La baie des désespérés.

Impossible de lui rendre l’avion original, celui-là même que je lui avais volé, sans vergogne, trente ans plus tôt. Et sans cette action, impossible de trouver le salut… Impossible de me remettre au travail. Il ne me reste plus qu’Internet pour tenter de sauver la mise. Avec l’accord de mon épouse, qui se fait bien prier (car elle « n’aime pas quand je dépense l’argent du ménage en conneries »), je me lance pour la première fois de ma vie dans le labyrinthe d’eBay, en espérant pouvoir y trouver la lueur au bout du tunnel. Je tombe sur plusieurs offres avec exactement le même jouet, mais à des prix résolument abusifs. Et puis à force d’observer le manège, je finis par comprendre le système des enchères et quelles stratégies je dois adopter pour remporter la mise à moindre prix. Je n’achète pas un Corsair F4u, mais quatre, dont un encore préservé sous son blister d’origine. Et tout ça pour une quarantaine d’euros, au grand dam de ma moitié qui me maudirait sur plusieurs générations, si seulement elle pouvait.

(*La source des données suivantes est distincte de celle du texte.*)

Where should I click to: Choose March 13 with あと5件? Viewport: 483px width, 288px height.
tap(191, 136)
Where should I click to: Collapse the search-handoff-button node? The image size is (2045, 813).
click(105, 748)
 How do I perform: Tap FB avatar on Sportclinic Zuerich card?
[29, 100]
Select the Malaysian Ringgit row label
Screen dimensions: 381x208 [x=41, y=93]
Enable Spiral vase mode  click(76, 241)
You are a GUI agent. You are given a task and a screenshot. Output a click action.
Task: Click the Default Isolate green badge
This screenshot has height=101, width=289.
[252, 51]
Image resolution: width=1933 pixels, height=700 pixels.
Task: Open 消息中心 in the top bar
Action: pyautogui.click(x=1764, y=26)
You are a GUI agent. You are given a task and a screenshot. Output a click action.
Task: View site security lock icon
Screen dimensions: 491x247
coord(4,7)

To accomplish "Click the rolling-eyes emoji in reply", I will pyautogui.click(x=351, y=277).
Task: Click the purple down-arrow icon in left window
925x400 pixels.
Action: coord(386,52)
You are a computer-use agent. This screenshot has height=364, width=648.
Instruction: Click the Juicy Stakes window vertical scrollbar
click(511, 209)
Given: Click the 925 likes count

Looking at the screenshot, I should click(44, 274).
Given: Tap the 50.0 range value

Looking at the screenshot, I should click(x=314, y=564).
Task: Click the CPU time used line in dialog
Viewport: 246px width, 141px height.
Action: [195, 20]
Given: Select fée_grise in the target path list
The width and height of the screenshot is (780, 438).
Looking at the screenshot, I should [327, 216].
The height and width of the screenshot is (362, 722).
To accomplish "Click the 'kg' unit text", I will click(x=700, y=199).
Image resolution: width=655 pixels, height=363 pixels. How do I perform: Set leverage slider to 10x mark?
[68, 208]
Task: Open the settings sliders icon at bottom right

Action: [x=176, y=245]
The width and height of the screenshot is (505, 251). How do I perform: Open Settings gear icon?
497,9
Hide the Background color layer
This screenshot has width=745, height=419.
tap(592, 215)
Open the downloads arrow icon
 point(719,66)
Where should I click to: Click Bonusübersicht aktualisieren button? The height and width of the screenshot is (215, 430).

Le chemin vers la rédemption.


Je donne un avion à chacun de mes enfants. J’en garde un (orange) pour moi, en souvenir de mon méfait, et je décide d’envoyer le plus beau, encore emballé, à Stéphan. Ma belle-sœur, à qui je raconte toute l’histoire, me prend certainement pour un fou, mais me communique quand même l’adresse de son cousin. Il reçoit le colis et un petit mot explicatif quelques jours plus tard. Je n’entre pas dans les détails, mais je lui écris que je lui ai subtilisé son avion à l’école primaire et que le fait de l’avoir revu au baptême de mon neveu m’a donné des remords, d’où cet envoi. Suite à cela, Stéphan contacte sa cousine. Il lui assure qu’il ne se souvient absolument pas de cet avion, mais lui demande de me remercier pour le geste. Étrangement, je suis soulagé et déçu à la fois. Je suis heureux de ne pas avoir été le papillon qui a généré la tornade de sa vie et triste (pour moi) d’avoir perdu tout ce temps avec ces remords stupides. La vie reprend son cours, et je finis presque par oublier.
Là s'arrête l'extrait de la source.